A mother returned home to her luxury apartment building near Central Park on Thursday to find two of her small children stabbed to death in a bathtub and their nanny, with self-inflicted stab wounds, lying near them, police said.
The nanny, Yoselyn Ortega, was found near a knife. She was hospitalized in critical condition and was in police custody, and authorities said she is suspected of killing the children, who were pronounced dead at a hospital.
The children’s father, CNBC digital media executive Kevin Krim, who had been away on a business trip, was met by police at the airport on his return and was given an escort to the hospital where his loved ones had gathered.
Music therapist Rima Starr, who lives on the same floor as the Krim family, said she heard screams coming from the family’s apartment at around 5:30pm.
“There was some kind of screaming about: ‘You slit her throat!”’ she said. “It was horrible.”
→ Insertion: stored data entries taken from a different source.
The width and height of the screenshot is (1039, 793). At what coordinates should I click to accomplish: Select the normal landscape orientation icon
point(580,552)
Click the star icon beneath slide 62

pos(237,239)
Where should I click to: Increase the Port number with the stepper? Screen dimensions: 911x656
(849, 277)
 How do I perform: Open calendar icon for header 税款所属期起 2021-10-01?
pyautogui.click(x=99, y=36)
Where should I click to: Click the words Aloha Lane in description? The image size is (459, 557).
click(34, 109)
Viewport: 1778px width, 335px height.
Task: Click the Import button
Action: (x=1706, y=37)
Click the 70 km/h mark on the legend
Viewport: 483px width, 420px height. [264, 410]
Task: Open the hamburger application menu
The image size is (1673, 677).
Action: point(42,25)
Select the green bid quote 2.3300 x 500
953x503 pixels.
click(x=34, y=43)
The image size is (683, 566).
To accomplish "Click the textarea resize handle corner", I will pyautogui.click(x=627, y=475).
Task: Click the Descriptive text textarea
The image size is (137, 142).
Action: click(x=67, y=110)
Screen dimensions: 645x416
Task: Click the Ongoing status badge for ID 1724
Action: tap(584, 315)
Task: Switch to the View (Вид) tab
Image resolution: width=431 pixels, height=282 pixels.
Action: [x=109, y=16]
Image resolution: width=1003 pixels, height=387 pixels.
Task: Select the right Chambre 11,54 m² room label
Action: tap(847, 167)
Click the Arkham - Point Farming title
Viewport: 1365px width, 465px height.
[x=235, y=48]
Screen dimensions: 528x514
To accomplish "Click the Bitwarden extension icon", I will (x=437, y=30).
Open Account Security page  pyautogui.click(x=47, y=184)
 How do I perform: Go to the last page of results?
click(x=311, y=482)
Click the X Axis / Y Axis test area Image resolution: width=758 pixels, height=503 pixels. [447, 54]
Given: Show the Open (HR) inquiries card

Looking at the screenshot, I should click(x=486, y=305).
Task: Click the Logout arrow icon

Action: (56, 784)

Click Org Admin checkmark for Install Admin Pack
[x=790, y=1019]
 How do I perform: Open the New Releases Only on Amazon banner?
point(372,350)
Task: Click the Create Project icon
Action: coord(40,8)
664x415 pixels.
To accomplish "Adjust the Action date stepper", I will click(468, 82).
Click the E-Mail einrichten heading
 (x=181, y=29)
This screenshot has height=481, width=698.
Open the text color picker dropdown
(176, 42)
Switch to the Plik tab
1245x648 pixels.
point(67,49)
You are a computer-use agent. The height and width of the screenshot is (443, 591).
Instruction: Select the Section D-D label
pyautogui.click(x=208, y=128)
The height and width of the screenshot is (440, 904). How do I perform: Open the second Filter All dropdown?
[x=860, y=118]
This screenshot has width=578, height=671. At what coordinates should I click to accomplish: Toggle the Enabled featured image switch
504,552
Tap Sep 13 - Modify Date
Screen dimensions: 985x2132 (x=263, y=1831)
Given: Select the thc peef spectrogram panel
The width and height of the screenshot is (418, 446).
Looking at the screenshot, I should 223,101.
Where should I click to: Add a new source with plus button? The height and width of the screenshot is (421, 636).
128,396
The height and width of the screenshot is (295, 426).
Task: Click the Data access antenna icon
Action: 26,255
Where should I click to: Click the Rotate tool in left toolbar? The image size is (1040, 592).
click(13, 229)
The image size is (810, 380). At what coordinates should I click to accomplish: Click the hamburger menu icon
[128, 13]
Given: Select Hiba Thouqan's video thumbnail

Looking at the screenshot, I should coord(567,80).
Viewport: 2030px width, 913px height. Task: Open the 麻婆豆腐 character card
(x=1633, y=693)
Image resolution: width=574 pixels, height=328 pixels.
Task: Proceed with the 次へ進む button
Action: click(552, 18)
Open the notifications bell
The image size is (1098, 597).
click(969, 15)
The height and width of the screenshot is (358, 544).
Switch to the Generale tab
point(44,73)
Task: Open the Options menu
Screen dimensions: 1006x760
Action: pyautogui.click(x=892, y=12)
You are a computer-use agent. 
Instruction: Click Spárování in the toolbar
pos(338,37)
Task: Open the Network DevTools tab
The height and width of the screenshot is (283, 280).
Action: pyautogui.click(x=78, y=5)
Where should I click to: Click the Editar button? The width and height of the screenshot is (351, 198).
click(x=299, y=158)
The children’s mother, Marina Krim, had entered the dark apartment with her three-year-old and initially thought her other two children were out with the 50-year-old nanny, Police Commissioner Raymond Kelly said.
She went downstairs and asked the doorman at her building whether he had seen them leave.
When he said no, she went back upstairs and discovered her one-year-old son, Leo, and her six-year-old daughter, Lucia, in the bathroom, Kelly said. It is unclear how many times the children were stabbed.
The nanny was found on the bathroom floor with stab wounds to her neck, and a kitchen knife was close by, police said.
There was no water in the bathtub, they said.
Kelly said it is unclear how long the nanny had worked for the family and the police investigation was ongoing. No charges had been filed.
Starr, the family’s neighbor, said she believed the nanny had been hired just recently.
After police arrived, she said, the mother remained in the building’s lobby, screaming hysterically and clutching her surviving child.
The family had moved to New York from San Francisco within the last few years.
The children’s father was named general manager of CNBC’s digital media division in March, after working previously in digital media at Bloomberg. Their mother had a cooking blog and taught art classes to young children.